-- Task material --

——————————

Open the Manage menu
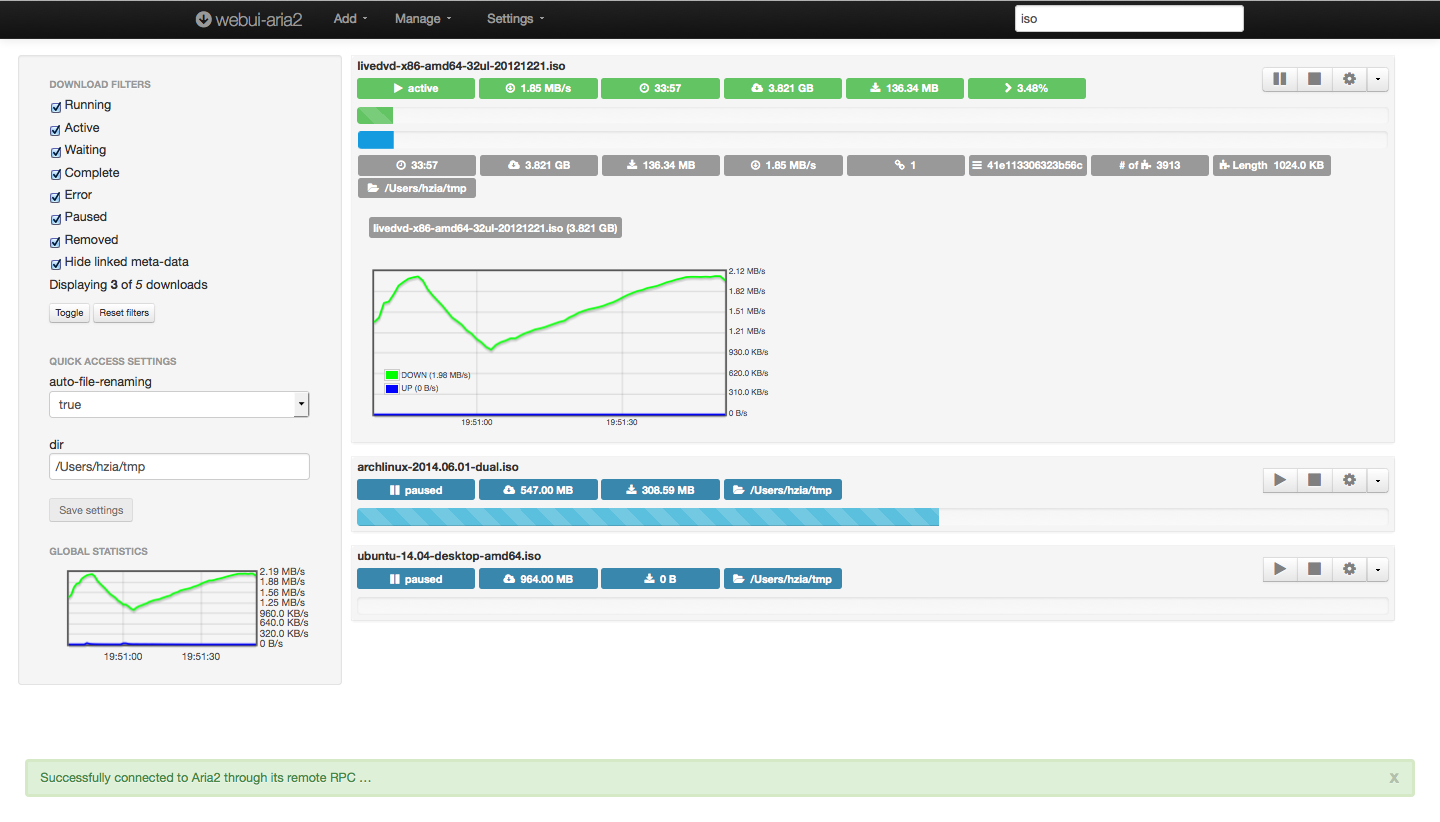[422, 19]
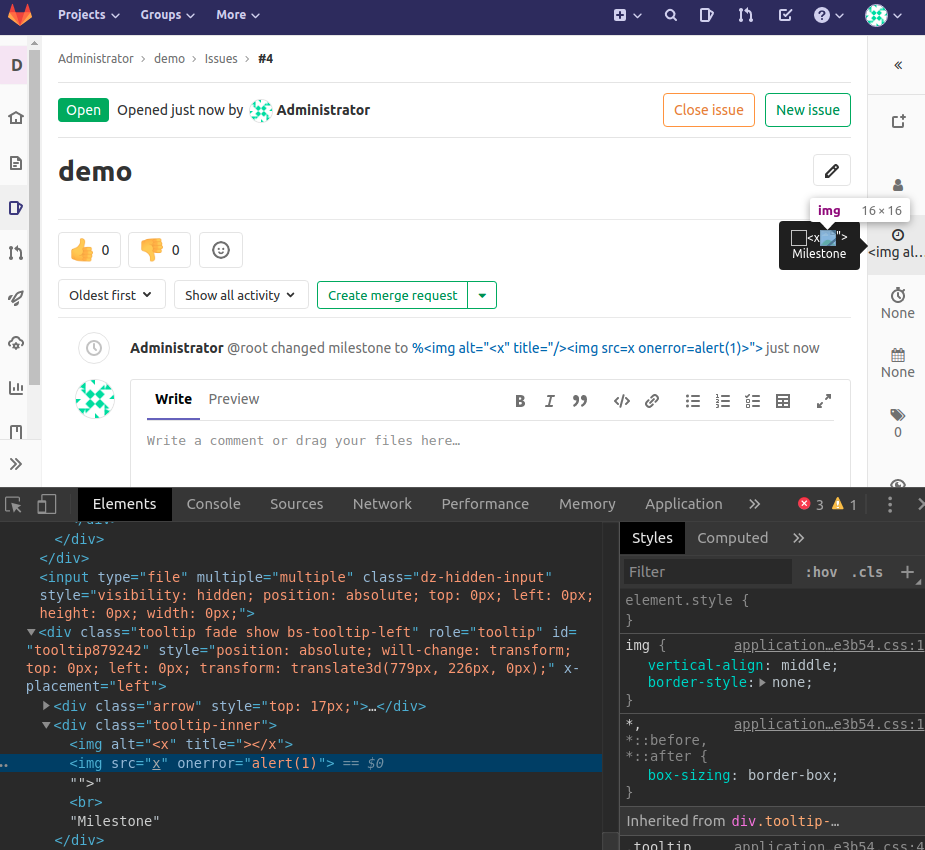Click the Close issue button

708,110
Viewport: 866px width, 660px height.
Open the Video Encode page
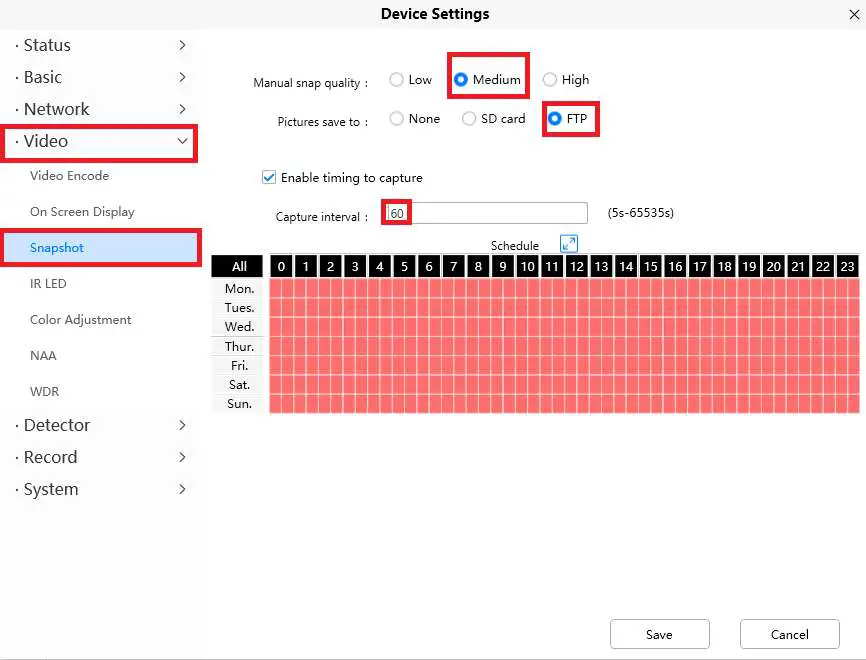click(69, 176)
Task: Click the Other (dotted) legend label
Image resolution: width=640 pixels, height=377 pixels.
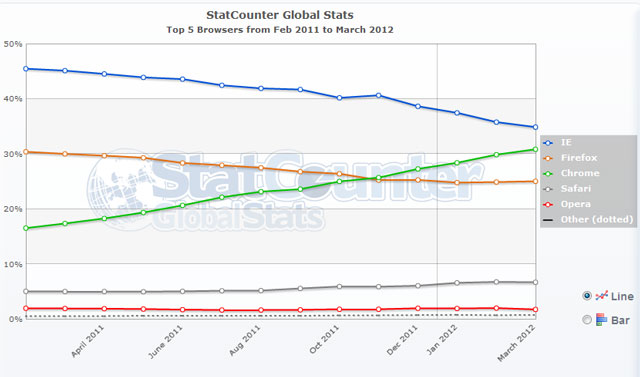Action: coord(597,220)
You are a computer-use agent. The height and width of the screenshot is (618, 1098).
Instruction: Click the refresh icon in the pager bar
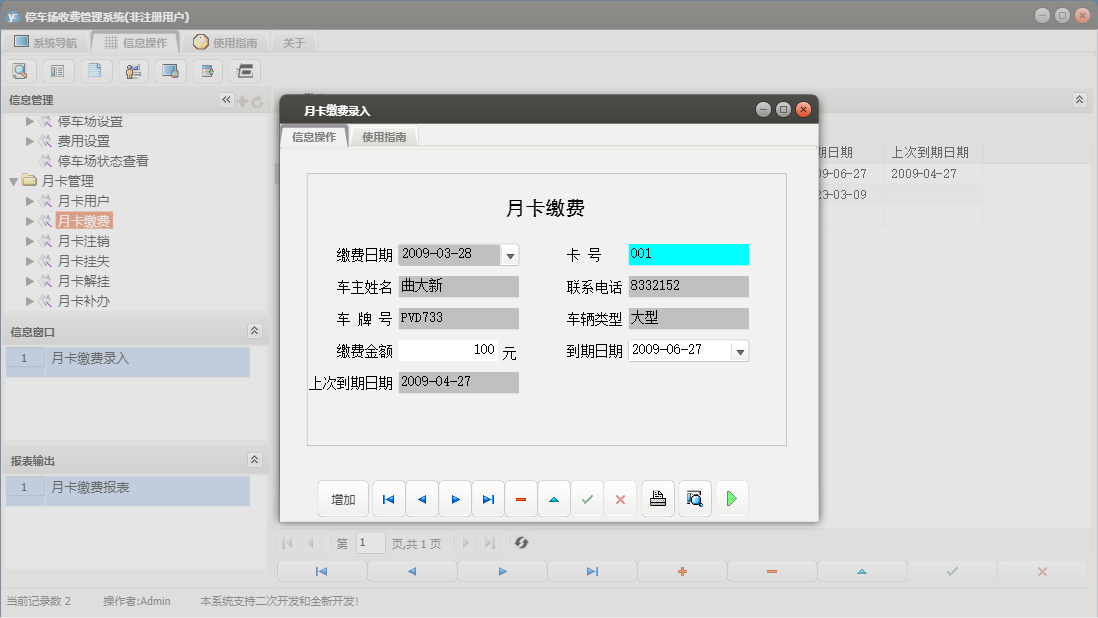pyautogui.click(x=520, y=543)

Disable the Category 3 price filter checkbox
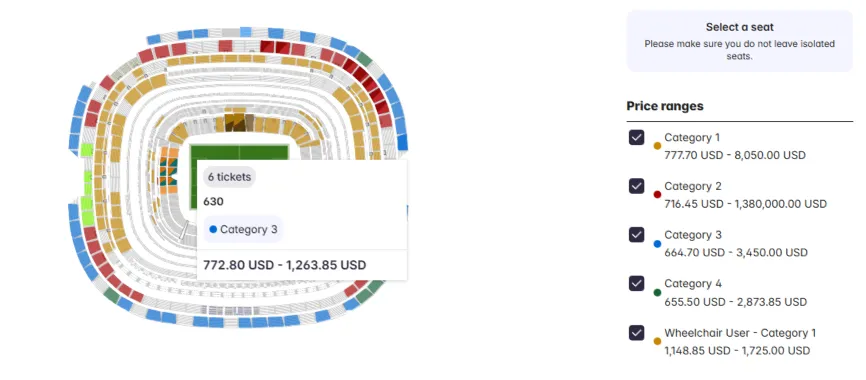pos(636,235)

——————————

-- Task objective --
Word for word, give again the lines from the line holding "Task: Click the Other (dotted) legend label" through the last line of the material, both included; pictures are not part of the copy.

-- Result below --
Task: Click the Other (dotted) legend label
Image resolution: width=640 pixels, height=377 pixels.
Action: coord(597,220)
You are a computer-use agent. The height and width of the screenshot is (618, 1098).
Instruction: Click the refresh icon in the pager bar
pyautogui.click(x=520, y=543)

Disable the Category 3 price filter checkbox
pos(636,235)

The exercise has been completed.